Write the records out again exactly, leaving no images in.

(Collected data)
========
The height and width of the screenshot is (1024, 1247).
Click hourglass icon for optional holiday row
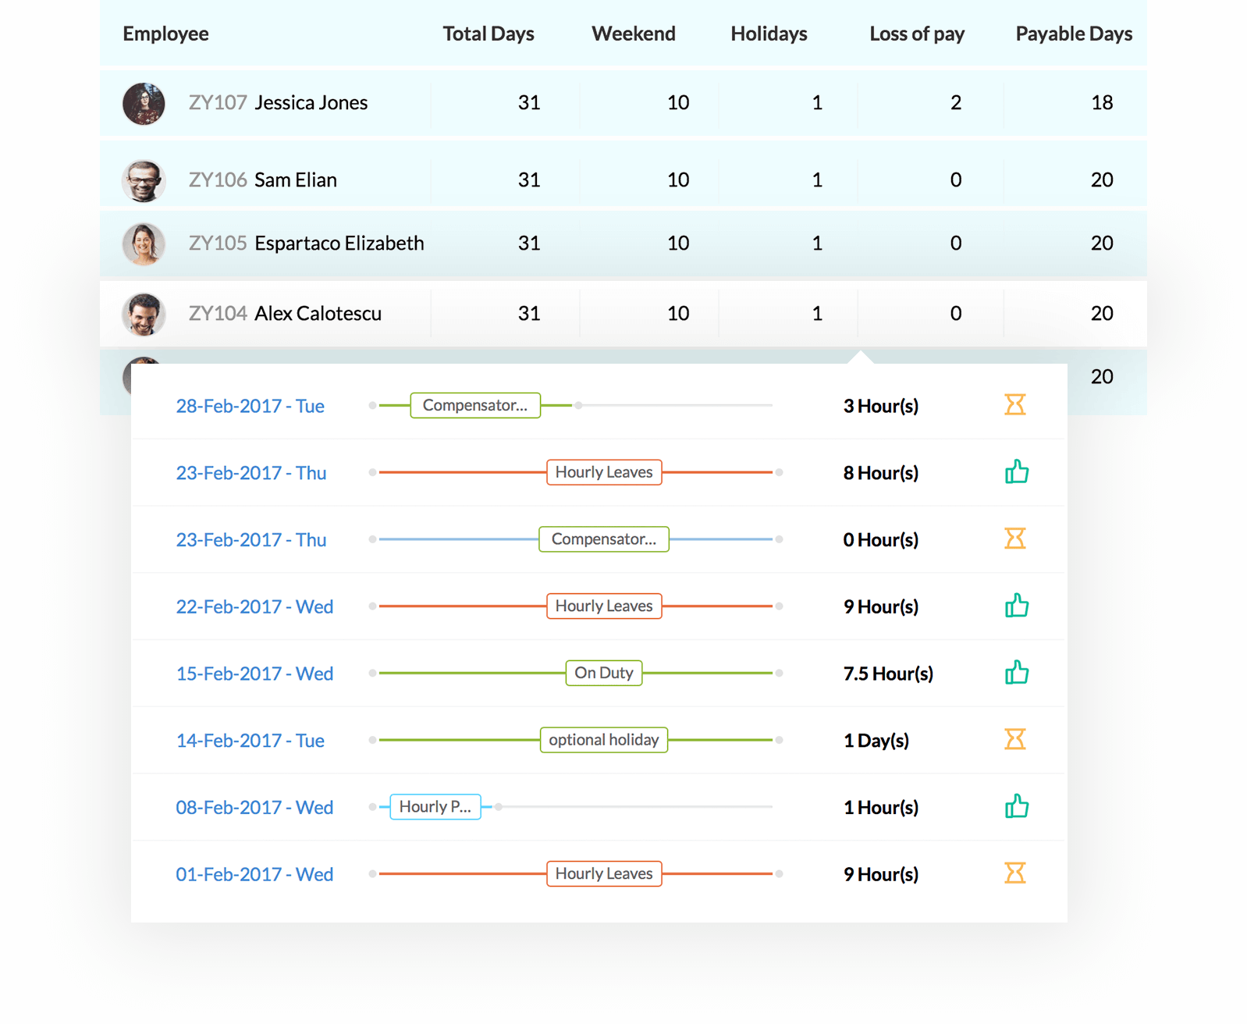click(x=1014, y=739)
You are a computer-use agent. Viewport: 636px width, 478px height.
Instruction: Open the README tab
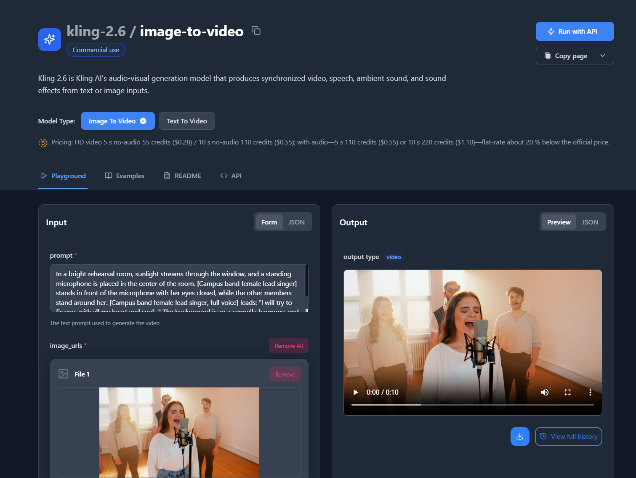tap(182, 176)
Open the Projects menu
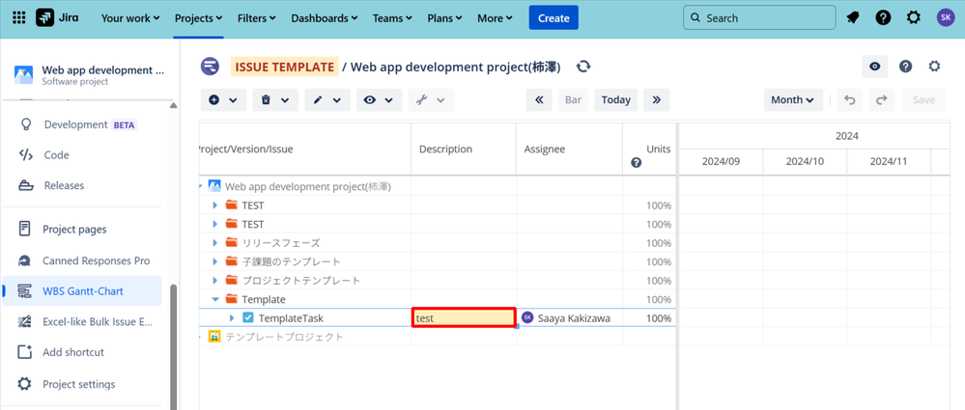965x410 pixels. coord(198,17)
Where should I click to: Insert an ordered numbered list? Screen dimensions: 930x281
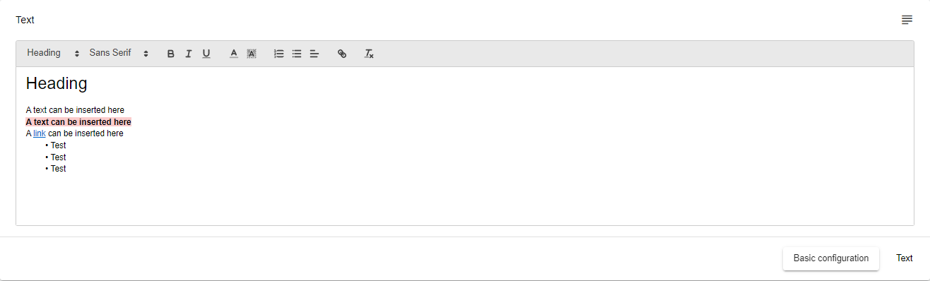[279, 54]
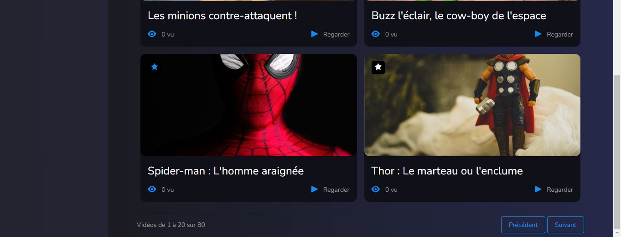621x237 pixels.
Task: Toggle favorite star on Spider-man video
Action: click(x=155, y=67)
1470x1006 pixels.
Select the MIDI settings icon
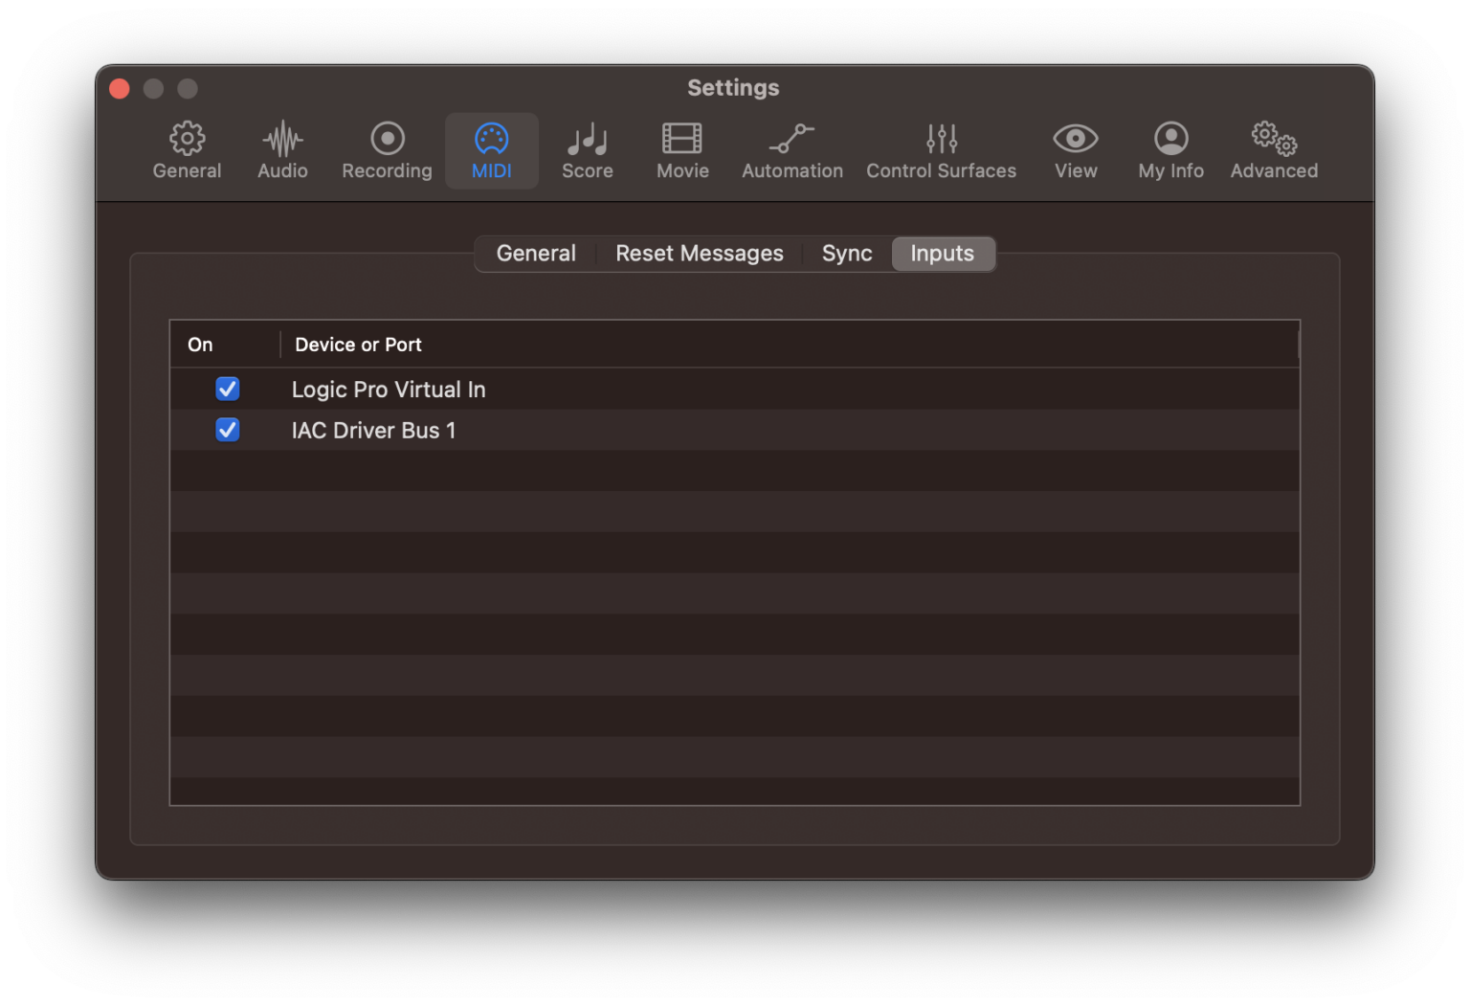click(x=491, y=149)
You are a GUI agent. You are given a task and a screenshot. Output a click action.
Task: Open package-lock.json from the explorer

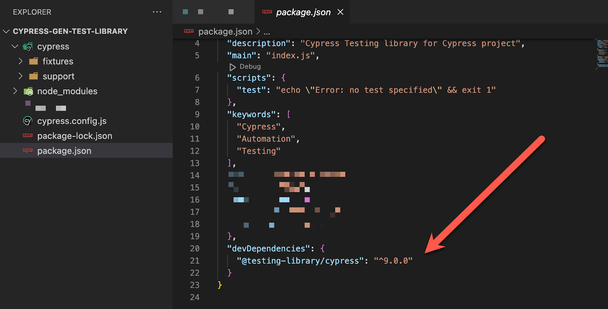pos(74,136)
========
Your response ->
The height and width of the screenshot is (1024, 1247).
Click hourglass icon for optional holiday row
click(x=1014, y=739)
You are a computer-use agent. Viewport: 636px width, 478px height.
Instruction: Open the README tab
tap(182, 176)
Open the Projects menu
965x410 pixels. coord(198,17)
Where should I click to: Insert an ordered numbered list? Screen dimensions: 930x281
[279, 54]
621x237 pixels.
Task: Toggle favorite star on Spider-man video
Action: click(x=155, y=67)
1470x1006 pixels.
Select the MIDI settings icon
click(x=491, y=149)
You are a GUI agent. You are given a task and a screenshot. Output a click action.
Task: Open package-lock.json from the explorer

pos(74,136)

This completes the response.